== Excerpt to read ==

# Baby Blankets (pics)



## bopeep (Apr 2, 2007)

A friend had a new Grandbaby today...so I made these blankets for the baby.....
I just did a rolled hem on this one.....








This one also has the rolled hem plus some machine embroidery.......








bopeep


----------



## AngieM2 (May 10, 2002)

Those are the ones that will be used all the time. 

They really look good, and there are never too many blankets.

Angie


----------



## mamajohnson (Nov 27, 2002)

Cute! I like those.


----------



## bopeep (Apr 2, 2007)

Thanks.....Angie you are right..you can never have too many blankets...and these wash good and are big enough to use for a long time....
Thank You too Mamajohnson......
bopeep


----------



## Country Lady (Oct 2, 2003)

Very nice.


----------



## Carolyn (Jan 5, 2008)

one can never have too many blankets, nice job!


----------



## glazed (Aug 19, 2006)

Those are pretty, bopeep ... i really love the flowers!


----------



## Wisconsin Ann (Feb 27, 2007)

You know...it occurred to me while looking at your pretty blanket, that giving the GRANDPARENTS a set of blankets, bibs, pillow, etc. when there is a new baby would be a great thing. They keep them at their house, so that when Baby is brought over, and mom forgets a blanket, or maybe baby spits up all over hers...Gramma can whip out her set 

and something soft and washable..and easy...would be excellent.


----------



## FairviewFarm (Sep 16, 2003)

Perfect gifts. Are they fleece? One layer or two? Please share dimensions.


----------



## BusyBees2 (Dec 10, 2004)

Those are great!

I made some of those from flannel for my DD. She's now 20 months old and is still using them! They're a great size and so versitile.


----------



## digApony (Oct 8, 2009)

Very nice blankets and a great idea. The blankets look cuddley and soft. How did you do the rolled hem? I've never done that before. I usually blanket stitch. 
digApony


----------



## bopeep (Apr 2, 2007)

THANK YOU ALL !!!!
These are made out of flannel ...one layer....and are about 44"x44" ....large enough for baby when they get older...
You are right Ann..a set for Granny is a good idea...
bopeep


----------

===
== Data section ==

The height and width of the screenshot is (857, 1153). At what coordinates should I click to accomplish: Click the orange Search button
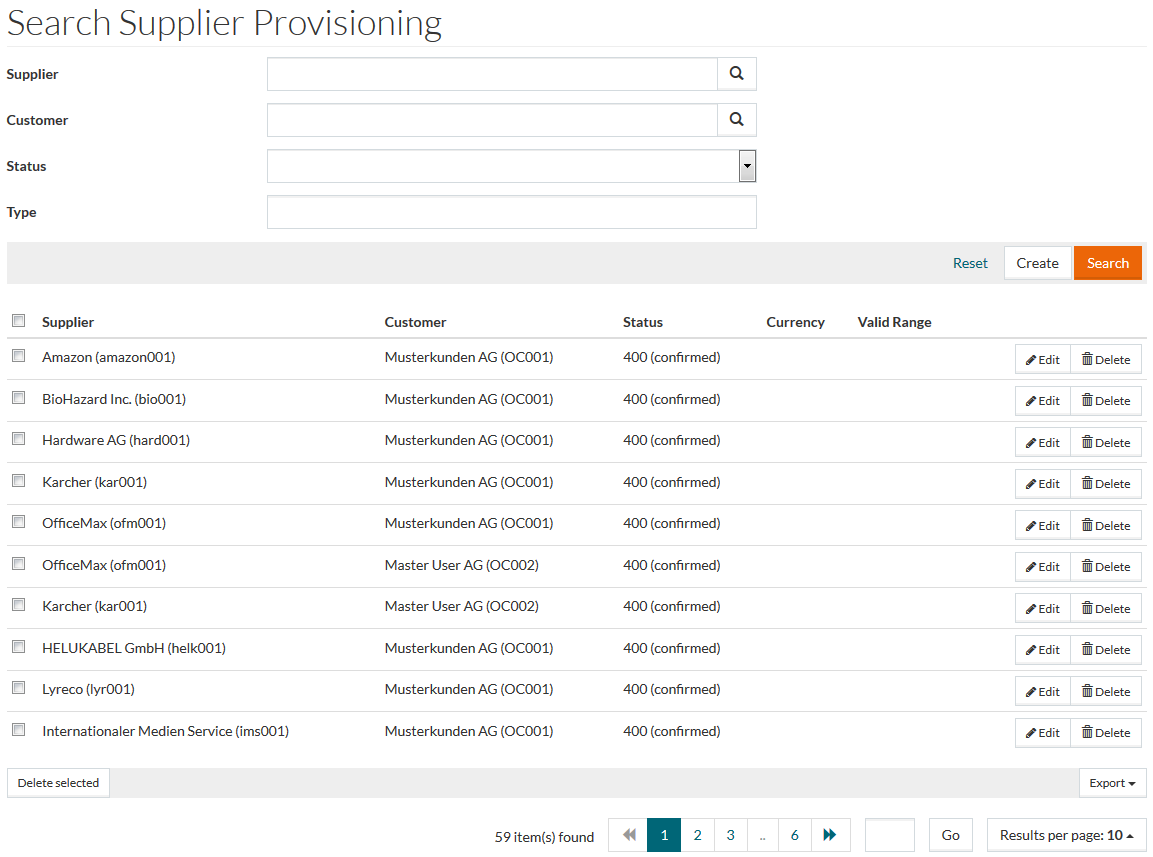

===
== Data section ==

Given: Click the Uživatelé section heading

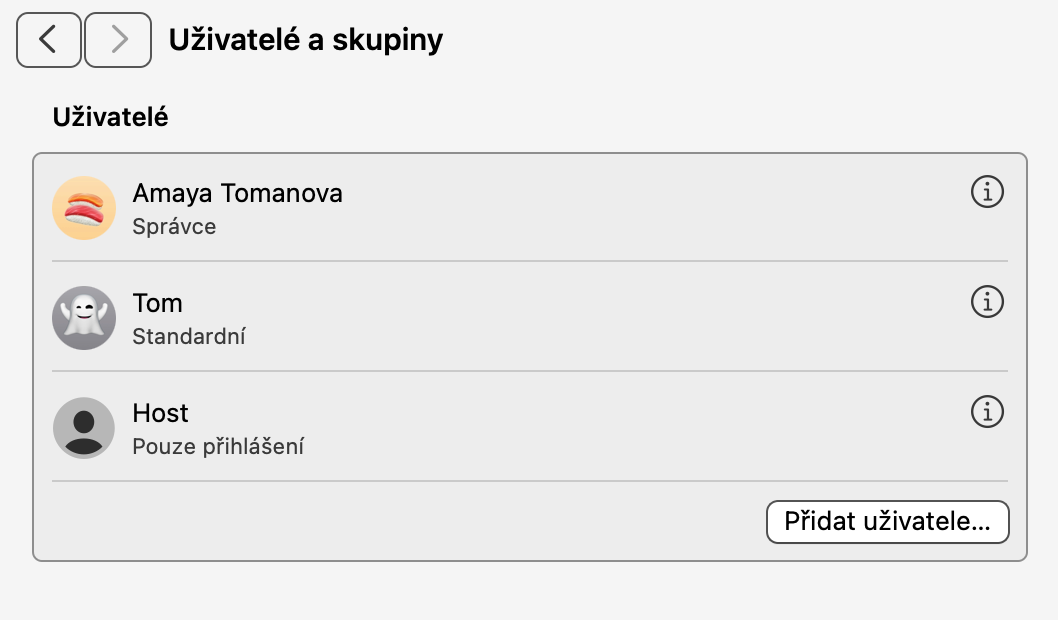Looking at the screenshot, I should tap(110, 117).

===

» **Exercise tasks**:
1. Translate this sentence from the baby blankets thread into Spanish: "They really look good, and there are never too many blankets."
2. Repeat the stretch of the baby blankets thread that begins at the words "## Wisconsin Ann" and stops after "(Sep 16, 2003)".
Rely only on the baby blankets thread; the rows play no part.

» **Task-by-task outputs**:
1. Se ven muy bien, y nunca hay demasiadas mantas.

2.
## Wisconsin Ann (Feb 27, 2007)

You know...it occurred to me while looking at your pretty blanket, that giving the GRANDPARENTS a set of blankets, bibs, pillow, etc. when there is a new baby would be a great thing. They keep them at their house, so that when Baby is brought over, and mom forgets a blanket, or maybe baby spits up all over hers...Gramma can whip out her set 

and something soft and washable..and easy...would be excellent.


----------



## FairviewFarm (Sep 16, 2003)